Relators filed an information in the nature of quo warranto asking this court to declare the consolidation election held on June 5,1979, in the cities of Illmo and Scott City, to be null and void and that we order respondent Bob Kielhofner to decertify the results of the election and oust the respondents-commissioners as members of the Charter Commission provided for in § 72.-185.1 Relators contend that the election is a nullity because the consolidation election ballot did not list the separate bonded indebtedness of each municipality and indicate whether the tax necessary to retire each separate bond issue would be levied generally or locally as provided in § 72.195. Respondents-commissioners filed a motion to dismiss the information, contending that the election was proper, because the ballot followed exactly the form provided in § 72.170, and that the additional information as contended by relators did not have to be included and at that time submitted to the voters.

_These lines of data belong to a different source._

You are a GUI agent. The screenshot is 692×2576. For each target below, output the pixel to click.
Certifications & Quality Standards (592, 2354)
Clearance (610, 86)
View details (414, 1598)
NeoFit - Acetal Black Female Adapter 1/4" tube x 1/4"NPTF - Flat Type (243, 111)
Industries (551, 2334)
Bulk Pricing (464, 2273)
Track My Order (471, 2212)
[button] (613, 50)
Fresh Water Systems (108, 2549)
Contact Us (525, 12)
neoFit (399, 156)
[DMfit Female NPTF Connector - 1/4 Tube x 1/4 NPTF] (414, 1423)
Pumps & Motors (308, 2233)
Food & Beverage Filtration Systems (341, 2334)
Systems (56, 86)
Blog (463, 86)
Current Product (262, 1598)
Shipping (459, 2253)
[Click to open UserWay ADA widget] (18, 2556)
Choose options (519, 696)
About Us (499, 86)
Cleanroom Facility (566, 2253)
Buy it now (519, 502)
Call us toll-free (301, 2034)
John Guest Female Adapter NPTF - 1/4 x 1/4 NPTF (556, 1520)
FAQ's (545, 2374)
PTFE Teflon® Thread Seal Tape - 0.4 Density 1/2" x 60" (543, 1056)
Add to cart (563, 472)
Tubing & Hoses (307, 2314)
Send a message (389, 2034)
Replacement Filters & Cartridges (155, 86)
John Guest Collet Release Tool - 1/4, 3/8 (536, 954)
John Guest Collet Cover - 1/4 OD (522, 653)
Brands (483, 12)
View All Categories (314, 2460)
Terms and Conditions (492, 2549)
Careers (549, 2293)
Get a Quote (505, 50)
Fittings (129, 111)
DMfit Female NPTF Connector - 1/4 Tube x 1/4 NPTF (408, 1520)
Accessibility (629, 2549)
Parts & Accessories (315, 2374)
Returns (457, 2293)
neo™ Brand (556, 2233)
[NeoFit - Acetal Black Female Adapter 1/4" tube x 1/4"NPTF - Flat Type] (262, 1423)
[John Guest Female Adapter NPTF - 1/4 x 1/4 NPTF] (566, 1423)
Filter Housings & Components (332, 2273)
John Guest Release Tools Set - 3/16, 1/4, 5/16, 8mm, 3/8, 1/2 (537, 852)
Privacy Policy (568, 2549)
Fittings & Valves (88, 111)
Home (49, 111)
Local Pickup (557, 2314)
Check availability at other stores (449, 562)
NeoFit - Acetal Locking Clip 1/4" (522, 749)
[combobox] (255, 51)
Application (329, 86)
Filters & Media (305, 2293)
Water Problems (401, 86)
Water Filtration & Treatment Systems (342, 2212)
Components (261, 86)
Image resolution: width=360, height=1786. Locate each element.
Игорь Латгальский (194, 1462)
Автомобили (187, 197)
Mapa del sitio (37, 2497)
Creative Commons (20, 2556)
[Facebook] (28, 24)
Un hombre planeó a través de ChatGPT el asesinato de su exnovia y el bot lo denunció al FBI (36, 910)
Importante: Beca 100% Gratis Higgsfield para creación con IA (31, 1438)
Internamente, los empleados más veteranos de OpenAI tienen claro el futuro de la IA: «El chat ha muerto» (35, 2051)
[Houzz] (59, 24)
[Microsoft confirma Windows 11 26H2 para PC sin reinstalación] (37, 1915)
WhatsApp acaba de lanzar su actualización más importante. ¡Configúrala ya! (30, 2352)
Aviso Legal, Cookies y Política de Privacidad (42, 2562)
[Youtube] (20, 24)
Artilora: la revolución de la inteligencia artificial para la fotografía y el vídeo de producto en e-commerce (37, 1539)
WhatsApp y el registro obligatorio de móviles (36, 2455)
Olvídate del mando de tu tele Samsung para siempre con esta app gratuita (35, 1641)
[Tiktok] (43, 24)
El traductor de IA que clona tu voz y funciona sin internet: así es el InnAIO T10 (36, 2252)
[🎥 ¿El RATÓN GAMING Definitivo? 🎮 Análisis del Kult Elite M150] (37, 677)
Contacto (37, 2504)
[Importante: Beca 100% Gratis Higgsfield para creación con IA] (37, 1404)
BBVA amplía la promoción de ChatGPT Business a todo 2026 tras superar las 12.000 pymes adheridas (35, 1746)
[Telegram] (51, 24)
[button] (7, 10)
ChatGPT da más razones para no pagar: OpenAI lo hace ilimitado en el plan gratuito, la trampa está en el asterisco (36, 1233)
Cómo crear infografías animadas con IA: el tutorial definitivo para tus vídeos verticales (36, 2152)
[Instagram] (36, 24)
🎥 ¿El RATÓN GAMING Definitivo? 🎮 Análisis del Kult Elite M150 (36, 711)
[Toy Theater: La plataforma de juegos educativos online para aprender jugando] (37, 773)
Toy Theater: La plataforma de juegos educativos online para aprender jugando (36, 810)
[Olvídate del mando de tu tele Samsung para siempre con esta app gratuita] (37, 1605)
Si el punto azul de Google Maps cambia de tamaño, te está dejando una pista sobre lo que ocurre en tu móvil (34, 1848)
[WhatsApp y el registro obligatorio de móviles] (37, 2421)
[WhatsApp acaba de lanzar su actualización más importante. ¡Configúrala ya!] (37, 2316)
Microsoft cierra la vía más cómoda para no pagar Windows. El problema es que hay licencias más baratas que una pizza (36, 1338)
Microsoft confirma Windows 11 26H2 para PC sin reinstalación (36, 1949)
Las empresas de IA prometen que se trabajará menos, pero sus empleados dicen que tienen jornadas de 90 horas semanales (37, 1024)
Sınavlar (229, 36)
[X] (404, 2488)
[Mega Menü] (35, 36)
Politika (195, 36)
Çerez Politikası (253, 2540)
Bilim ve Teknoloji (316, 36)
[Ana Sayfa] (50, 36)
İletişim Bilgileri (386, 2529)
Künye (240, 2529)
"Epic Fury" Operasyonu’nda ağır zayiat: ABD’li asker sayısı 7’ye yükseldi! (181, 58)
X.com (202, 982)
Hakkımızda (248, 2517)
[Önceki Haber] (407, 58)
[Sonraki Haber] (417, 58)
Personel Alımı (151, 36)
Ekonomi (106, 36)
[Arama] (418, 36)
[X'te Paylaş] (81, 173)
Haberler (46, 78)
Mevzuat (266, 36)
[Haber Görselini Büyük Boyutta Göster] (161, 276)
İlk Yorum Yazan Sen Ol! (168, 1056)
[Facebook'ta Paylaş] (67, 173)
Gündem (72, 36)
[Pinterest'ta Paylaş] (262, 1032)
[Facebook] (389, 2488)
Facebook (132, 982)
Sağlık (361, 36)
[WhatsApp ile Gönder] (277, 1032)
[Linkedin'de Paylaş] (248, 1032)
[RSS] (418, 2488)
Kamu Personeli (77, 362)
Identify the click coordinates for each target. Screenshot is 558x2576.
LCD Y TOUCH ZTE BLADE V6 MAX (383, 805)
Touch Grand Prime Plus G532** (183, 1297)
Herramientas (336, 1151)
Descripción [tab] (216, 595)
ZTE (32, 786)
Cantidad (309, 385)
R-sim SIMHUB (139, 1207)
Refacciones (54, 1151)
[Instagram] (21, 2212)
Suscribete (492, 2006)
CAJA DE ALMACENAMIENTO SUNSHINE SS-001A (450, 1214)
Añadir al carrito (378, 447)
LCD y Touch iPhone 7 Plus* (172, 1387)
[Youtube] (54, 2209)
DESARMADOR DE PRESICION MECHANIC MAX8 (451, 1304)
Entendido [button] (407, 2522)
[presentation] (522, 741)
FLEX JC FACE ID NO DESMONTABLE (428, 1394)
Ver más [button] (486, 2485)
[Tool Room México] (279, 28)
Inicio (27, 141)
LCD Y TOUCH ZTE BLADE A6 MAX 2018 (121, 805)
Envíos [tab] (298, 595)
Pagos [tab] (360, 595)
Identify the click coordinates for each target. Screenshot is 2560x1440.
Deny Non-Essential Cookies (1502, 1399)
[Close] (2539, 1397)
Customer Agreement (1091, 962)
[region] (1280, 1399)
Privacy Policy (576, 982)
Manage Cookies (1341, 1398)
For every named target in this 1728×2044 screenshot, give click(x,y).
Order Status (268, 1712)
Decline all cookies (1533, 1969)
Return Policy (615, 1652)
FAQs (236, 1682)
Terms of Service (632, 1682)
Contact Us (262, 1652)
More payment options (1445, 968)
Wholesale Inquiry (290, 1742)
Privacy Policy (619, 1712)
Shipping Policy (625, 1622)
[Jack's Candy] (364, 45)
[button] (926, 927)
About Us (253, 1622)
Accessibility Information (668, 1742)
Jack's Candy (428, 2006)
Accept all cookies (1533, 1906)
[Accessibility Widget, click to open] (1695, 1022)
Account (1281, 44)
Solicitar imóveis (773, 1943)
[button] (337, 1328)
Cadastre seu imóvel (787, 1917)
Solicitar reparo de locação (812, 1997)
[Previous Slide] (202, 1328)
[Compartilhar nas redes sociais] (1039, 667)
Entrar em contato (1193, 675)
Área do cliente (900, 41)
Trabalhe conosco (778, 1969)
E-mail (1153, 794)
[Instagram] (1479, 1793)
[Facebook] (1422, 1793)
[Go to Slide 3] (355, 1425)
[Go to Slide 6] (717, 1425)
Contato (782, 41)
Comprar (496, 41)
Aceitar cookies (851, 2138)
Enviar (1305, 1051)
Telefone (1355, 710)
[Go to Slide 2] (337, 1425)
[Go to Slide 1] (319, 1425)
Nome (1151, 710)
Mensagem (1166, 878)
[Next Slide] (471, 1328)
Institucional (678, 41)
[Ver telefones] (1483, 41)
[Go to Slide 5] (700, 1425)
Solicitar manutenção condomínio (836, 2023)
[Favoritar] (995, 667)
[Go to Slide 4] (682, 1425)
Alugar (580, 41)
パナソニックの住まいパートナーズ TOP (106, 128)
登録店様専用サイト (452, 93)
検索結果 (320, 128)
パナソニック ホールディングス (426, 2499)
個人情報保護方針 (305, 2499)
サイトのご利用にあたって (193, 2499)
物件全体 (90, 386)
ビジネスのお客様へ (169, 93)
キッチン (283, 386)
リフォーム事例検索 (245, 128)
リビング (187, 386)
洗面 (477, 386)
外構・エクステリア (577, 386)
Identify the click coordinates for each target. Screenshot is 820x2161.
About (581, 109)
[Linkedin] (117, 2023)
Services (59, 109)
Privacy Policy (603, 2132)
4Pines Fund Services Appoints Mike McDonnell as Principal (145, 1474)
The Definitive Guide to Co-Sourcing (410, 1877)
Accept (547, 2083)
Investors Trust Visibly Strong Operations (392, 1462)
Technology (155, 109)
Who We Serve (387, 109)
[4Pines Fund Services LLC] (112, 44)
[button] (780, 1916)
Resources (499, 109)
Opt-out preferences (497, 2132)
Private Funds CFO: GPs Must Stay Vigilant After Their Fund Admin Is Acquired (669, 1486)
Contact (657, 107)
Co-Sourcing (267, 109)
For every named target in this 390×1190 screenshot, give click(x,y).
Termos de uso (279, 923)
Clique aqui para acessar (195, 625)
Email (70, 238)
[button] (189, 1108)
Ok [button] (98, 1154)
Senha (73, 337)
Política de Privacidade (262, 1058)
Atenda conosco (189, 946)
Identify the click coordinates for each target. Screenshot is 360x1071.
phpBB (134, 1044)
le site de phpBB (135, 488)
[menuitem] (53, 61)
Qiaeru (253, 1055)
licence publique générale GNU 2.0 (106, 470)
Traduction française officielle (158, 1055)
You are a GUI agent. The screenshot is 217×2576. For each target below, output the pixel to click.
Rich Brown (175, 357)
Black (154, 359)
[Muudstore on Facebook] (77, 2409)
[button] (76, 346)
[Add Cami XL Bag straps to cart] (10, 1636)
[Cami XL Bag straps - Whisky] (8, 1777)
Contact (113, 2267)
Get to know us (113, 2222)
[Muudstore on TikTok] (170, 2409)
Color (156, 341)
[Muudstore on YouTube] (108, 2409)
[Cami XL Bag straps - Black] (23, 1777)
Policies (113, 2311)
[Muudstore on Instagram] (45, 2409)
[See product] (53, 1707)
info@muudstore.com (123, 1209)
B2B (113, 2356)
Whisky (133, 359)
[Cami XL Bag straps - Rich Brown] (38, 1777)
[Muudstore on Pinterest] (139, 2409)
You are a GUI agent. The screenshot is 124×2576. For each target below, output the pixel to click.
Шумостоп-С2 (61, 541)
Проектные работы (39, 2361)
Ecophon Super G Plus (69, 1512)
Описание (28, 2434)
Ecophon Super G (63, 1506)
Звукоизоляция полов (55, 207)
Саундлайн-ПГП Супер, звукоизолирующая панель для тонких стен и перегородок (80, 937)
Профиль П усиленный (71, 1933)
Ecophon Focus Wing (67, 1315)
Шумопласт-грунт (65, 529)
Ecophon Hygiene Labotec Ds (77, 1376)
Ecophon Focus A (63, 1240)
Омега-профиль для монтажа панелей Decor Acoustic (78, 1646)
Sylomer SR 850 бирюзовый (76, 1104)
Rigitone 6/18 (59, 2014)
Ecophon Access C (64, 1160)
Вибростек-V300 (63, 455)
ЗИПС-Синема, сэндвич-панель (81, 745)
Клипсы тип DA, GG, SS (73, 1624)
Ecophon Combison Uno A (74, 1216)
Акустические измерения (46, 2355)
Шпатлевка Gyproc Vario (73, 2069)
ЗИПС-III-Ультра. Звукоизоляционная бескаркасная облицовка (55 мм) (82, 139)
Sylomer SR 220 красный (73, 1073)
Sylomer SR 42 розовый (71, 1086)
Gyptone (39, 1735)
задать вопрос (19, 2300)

The form of ballot used is not disputed. We believe the motion is well taken and sustain the motion and dissolve our preliminary order.
Sections 72.150 through 72.220 provide for consolidation of municipalities. Under these sections there may be one election required or as many as three. Section 72.195 provides that where bonded indebtedness was incurred by a municipality for facilities which are to be used generally by the consolidated municipality, the bonds *649shall become the indebtedness of the consolidated municipality, but where the facilities are to be used only by the residents in the area of a former municipality, then a special tax shall be levied upon the property within the area of that municipality. It lastly provides: “The question as originally submitted shall list each separate bonded indebtedness of the municipalities and shall clearly indicate whether the tax necessary to retire it is to be levied generally or locally.” The question here is whether information regarding the bonded indebtedness and the tax necessary to retire it is required to be on the ballot at the original consolidation election, § 72.170, or if it can be voted on with other transition details, as provided in § 72.185.
The consolidation election was initiated pursuant to petition as provided in §§ 72.-160 and 72.163. Section 72.163 requires the petition to contain: (1) the names of the municipalities, (2) the effective date of consolidation, (3) the votes cast in the last municipal election, and (4) a statement that the signers are registered voters in the affected municipality. Such a petition may, but is not required to, contain transitional details such as “what taxes will be collected”. § 72.163.1(5). The petitions here contained the required information but no transitional details. The form of ballot provided by § 72.170 is “shall . and . consolidate?”
Section 72.185 provides that if the original question does not contain the name and form of the government and the details of transition, such as “what taxes will be collected,” then a commission shall be appointed and they will submit these questions to the voters. It provides for two elections, if necessary. There may be cases where all details of a transition are proposed in advance, either by ordinance by the governing bodies of the municipalities as provided in § 72.155 or by petition pursuant to § 72.163.1(5). In such event, then perhaps only one election would be required. However, here transition details were not proposed in advance of the consolidation election and it became the duty of the charter commission to submit these details to the voters. § 72.185. The use of the facilities or improvements for which the debt was incurred determines whether the tax is to be levied in the area of a former municipality or over the entire area of the new municipality. The use of the facilities and the taxes for their payment cannot be proposed in such situations as here until the commission meets. Neither the governing bodies nor the petitioning voters are required to propose such uses or taxes. The commission is not authorized until after the initial election. It would not be possible here to submit such questions to the voters at the first election. We believe that the “question as originally submitted” stated in § 72.195 refers to the first election where the bonded indebtedness is considered, which is not necessarily the consolidation election. It may in a proper case, as here, be the election provided for in § 72.185.
The consolidation ballot complied with § 72.170. We should not add to that section any additional requirements. Nor should we require the governing bodies, under § 72.155, or the petitioning voters, under § 72.163, to set forth the proposed use of bond financed improvements and how the indebtedness shall be paid when the legislature did not require it. Had the legislature intended the additional information to be on the ballot at the first election, they could have clearly so provided. They provided for subsequent elections. As these may require a more detailed ballot, they did not set forth a required form. The manner of retiring the bonded indebtedness could be determined at the second or, if necessary, third election.
The motion to dismiss the information is sustained. The preliminary order in quo warranto is dissolved. All other motions are overruled as being moot.
All concur, excepting Judge MAUS dissented and files dissenting opinion; Judge FLANIGAN dissents, and joins in dissenting opinion filed by Judge MAUS.. All references are to RSMo 1978.